Un nouveau sondage national de GreenShield, réalisé par Ipsos, révèle que 33% des Canadiennes attendent au moins deux ans avant d’obtenir d’un soutien efficace pour traiter les symptômes de la périménopause et de la ménopause, tandis que près de la moitié (46%) attendent jusqu’à un an. Au Québec, ce sont même 36% des femmes qui attendent deux ans ou plus après l’identification des symptômes et la recherche de soins.
« En pratique, la majorité des femmes endurent des symptômes perturbateurs pendant de longues périodes avant d’accéder à un traitement qui améliore réellement leur qualité de vie », affirme Ipsos dans son bilan de l’enquête. Seulement 25% des femmes en quête de soins reçoivent un traitement efficace au cours des trois premiers mois.
Le sondage, mené auprès de 1 000 femmes canadiennes âgées de 35 à 60 ans, montre que ces dernières font face à de multiples obstacles pour accéder à des soins efficaces, « notamment la difficulté à reconnaître les symptômes comme faisant partie d’une transition hormonale, l’incertitude quant aux ressources disponibles, les longs délais d’attente, ainsi que le fait que leurs préoccupations soient parfois minimisées ou écartées par des professionnels de la santé », indique GreenShield dans son communiqué présentant les résultats du sondage.
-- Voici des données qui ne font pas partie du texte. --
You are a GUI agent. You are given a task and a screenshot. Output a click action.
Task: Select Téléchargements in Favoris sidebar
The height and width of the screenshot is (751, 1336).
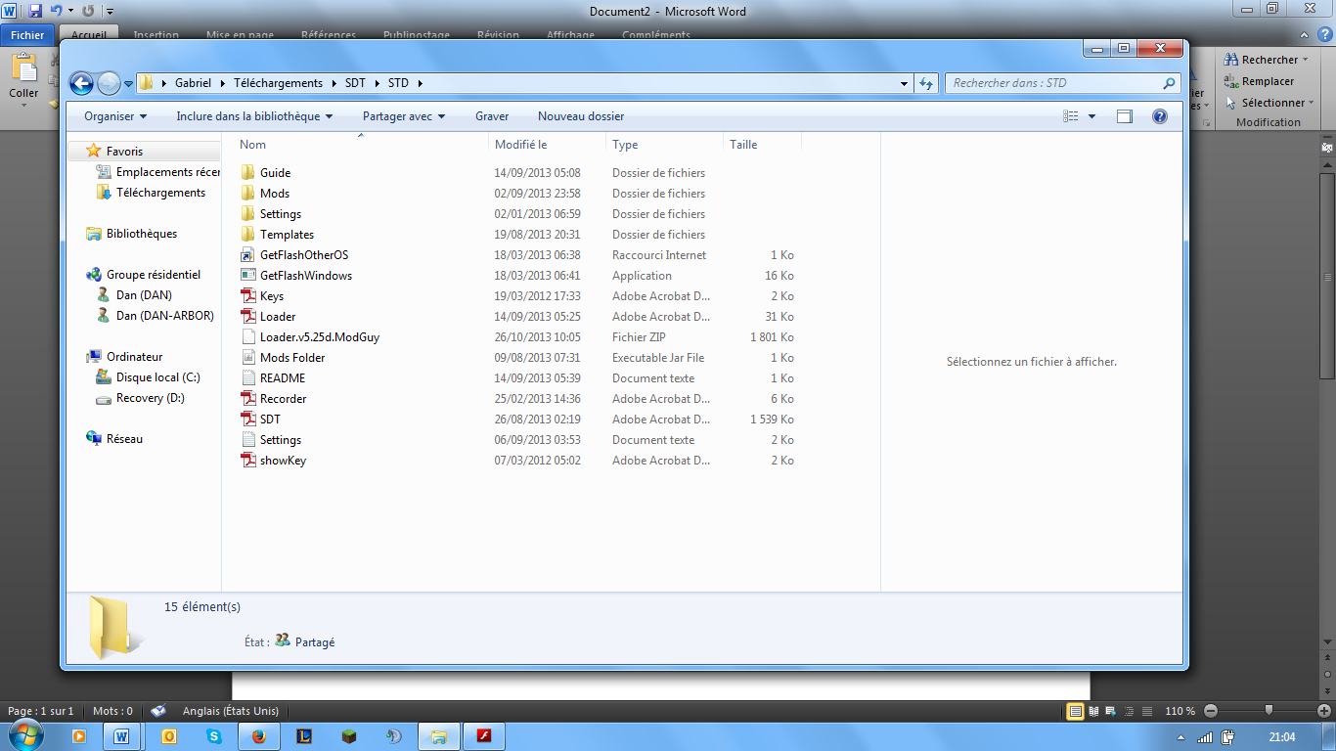click(160, 193)
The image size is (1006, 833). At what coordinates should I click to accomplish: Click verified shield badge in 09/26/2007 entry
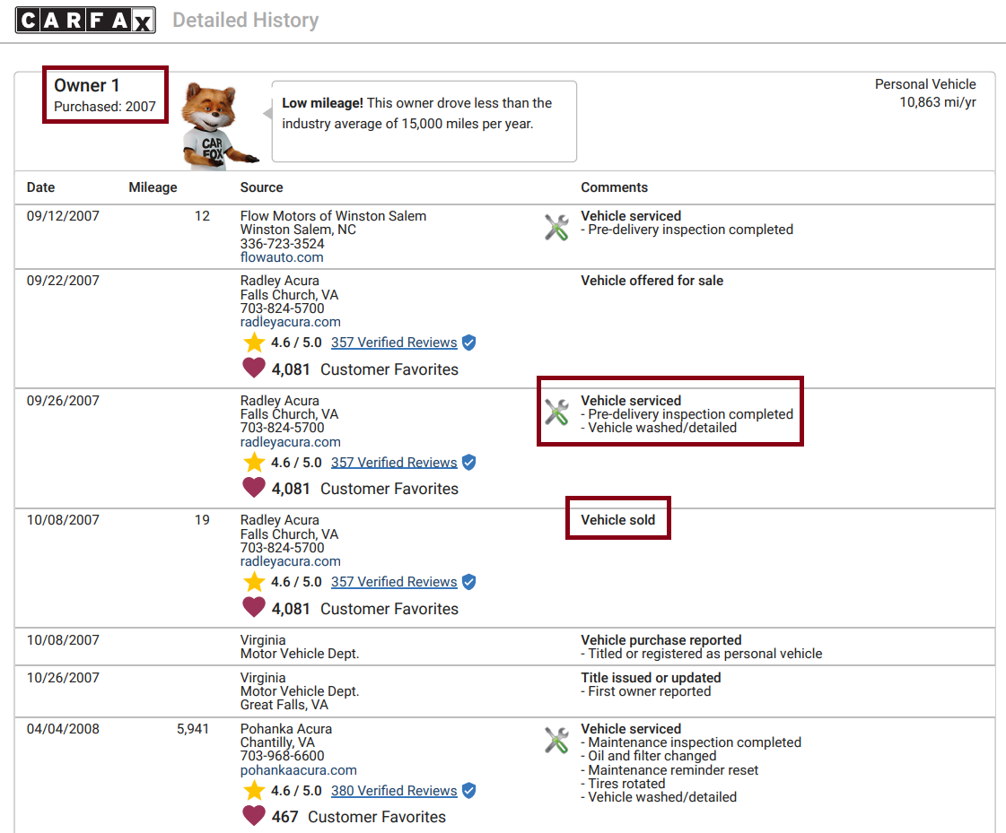click(468, 463)
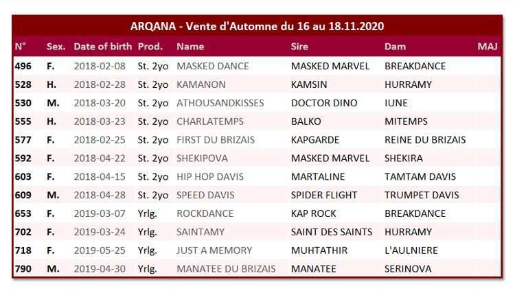Click lot number 496 cell
Image resolution: width=515 pixels, height=293 pixels.
[x=23, y=67]
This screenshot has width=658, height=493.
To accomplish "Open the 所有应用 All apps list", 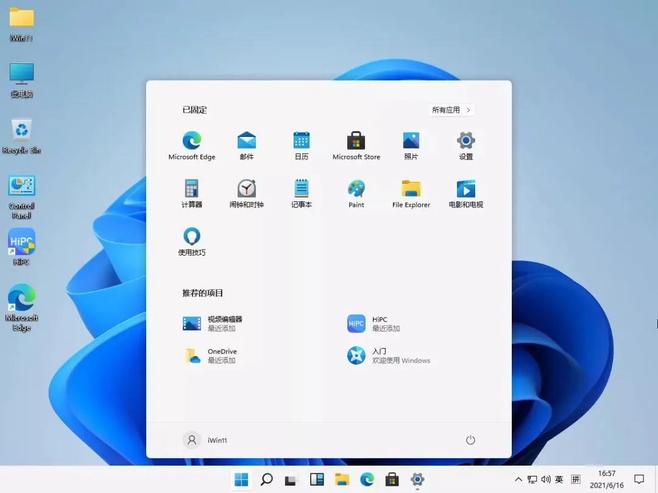I will (x=451, y=110).
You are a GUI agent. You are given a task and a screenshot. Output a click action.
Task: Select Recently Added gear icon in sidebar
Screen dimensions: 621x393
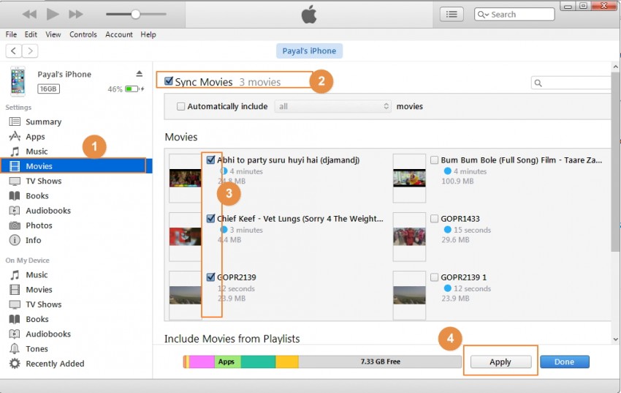click(x=14, y=364)
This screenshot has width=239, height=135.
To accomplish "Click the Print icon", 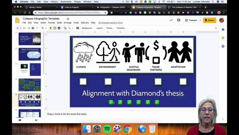I will point(33,28).
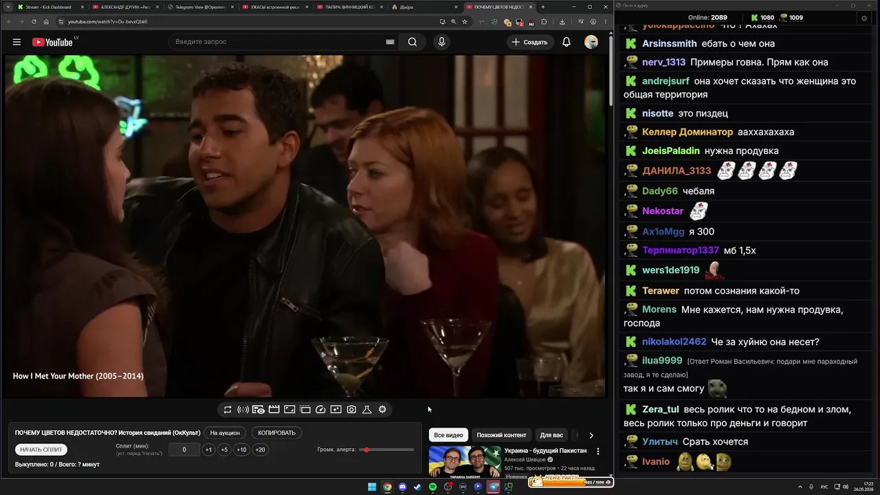The height and width of the screenshot is (495, 880).
Task: Click the НАЧАТЬ СПЛИТ button
Action: pyautogui.click(x=41, y=450)
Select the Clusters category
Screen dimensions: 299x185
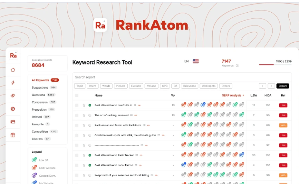point(37,139)
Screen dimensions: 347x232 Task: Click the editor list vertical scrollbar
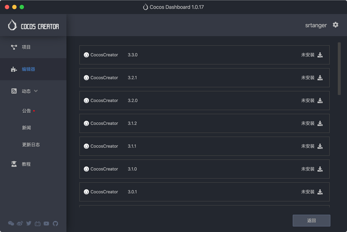click(339, 68)
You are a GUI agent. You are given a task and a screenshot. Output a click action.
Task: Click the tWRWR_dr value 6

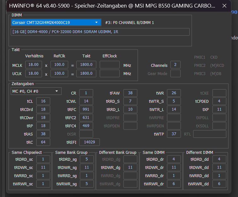click(174, 184)
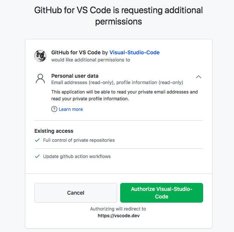
Task: Select the Update github action workflows entry
Action: (x=77, y=157)
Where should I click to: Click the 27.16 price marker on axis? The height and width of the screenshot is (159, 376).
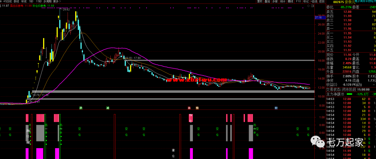click(x=318, y=17)
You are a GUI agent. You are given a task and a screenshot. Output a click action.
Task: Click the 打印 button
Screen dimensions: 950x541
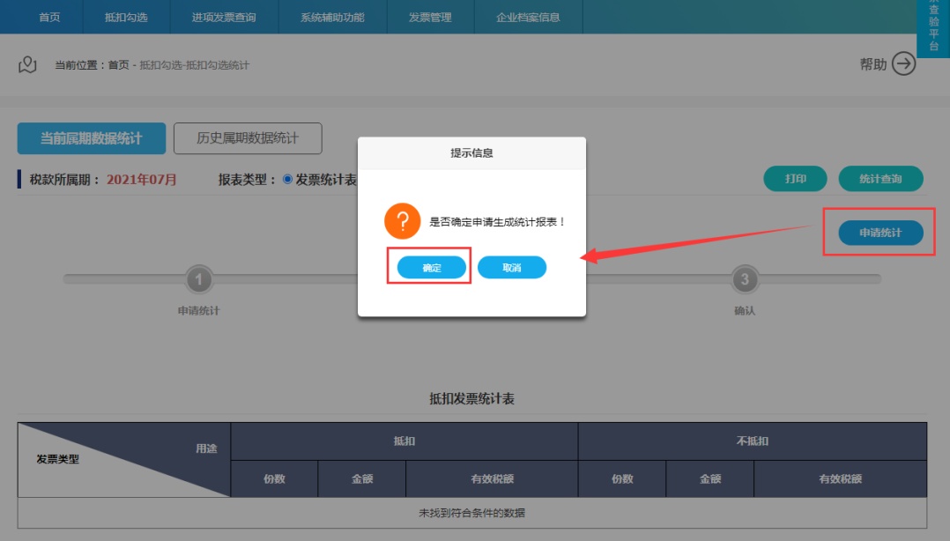(795, 179)
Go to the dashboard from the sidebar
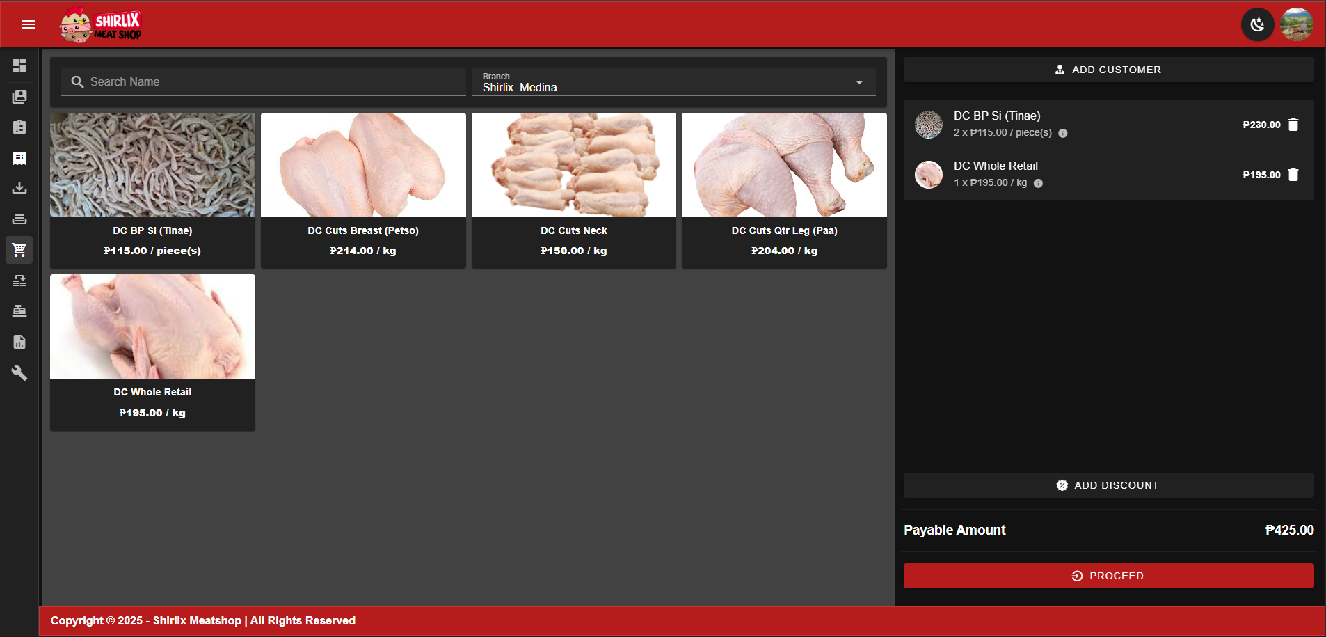 (19, 65)
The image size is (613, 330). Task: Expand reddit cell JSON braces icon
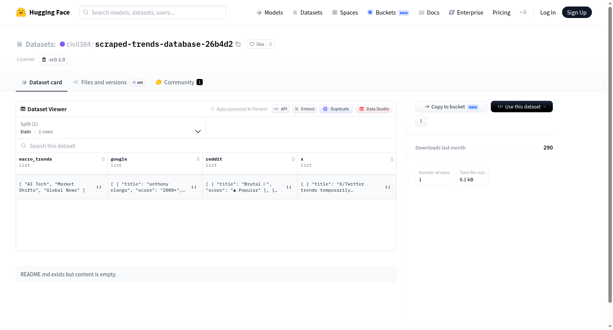pyautogui.click(x=289, y=187)
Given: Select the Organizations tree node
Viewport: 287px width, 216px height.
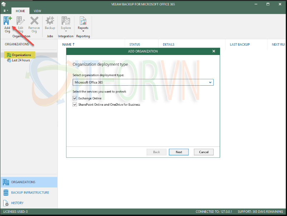Looking at the screenshot, I should 21,55.
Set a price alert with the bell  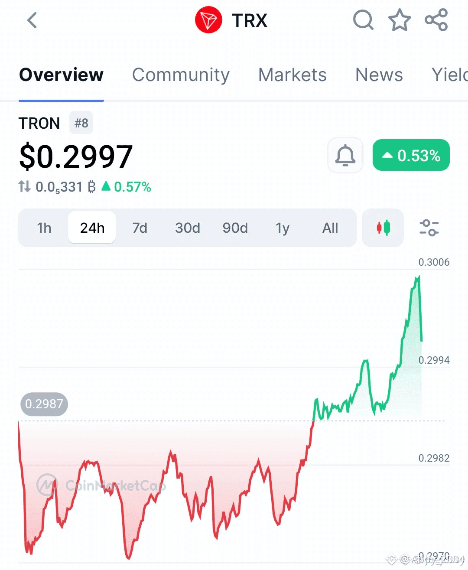(x=345, y=155)

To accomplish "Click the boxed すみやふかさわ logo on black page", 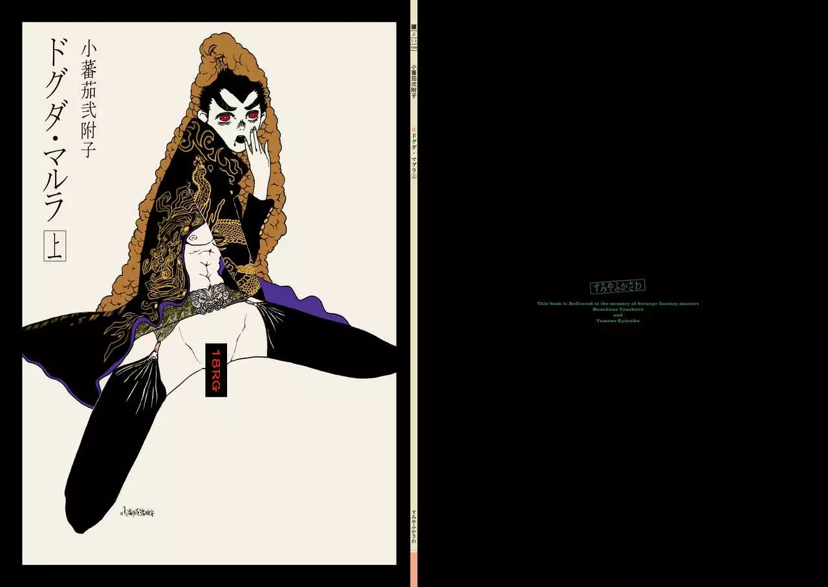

« Dans l'ensemble, poursuit l’assureur, les résultats de l'enquête mettent en lumière d'importantes lacunes en ce qui a trait au soutien pour les femmes, dont les étapes de changement hormonal sont parfaitement prévisibles. »
Des symptômes qui affectent le travail
Seulement 13% des répondantes affirment que leur employeur offre des avantages adéquats en matière de santé hormonale ou de ménopause. Et ce, malgré le fait que 64% disent que les symptômes de la ménopause nuisent au moins de temps en temps à leur performance au travail (61% au Québec) et que 54% indiquent que le temps consacré à chercher des soins perturbe leur travail.
Parmi les symptômes les plus fréquemment signalés, la fatigue est mentionnée par 74% des répondantes, les bouffées de chaleur touchent 68% d’entre elles et les sautes d’humeur 65% des femmes, suivies du gain de poids (58%) et du brouillard mental (53%). Six pour cent des personnes interrogées disent avoir même envisagé de quitter leur emploi en raison de leurs symptômes.
Ipsos mentionne qu’un quart des femmes envisageraient de quitter leur emploi pour de meilleurs avantages liés à la santé hormonale (25%) ou à la santé des femmes (28%), et que seulement 31% des répondantes estiment que leur milieu de travail soutient adéquatement les femmes à mesure qu’elles vieillissent.
La société d’études de marché décrit les soins liés à la ménopause comme « un système de soins difficile à comprendre et largement autodirigé », où 40% des répondantes aux prises avec des symptômes indiquent avoir consulté un médecin généraliste, tandis que 39% d’entre elles affirment ne pas savoir vers qui se tourner pour obtenir de l’aide.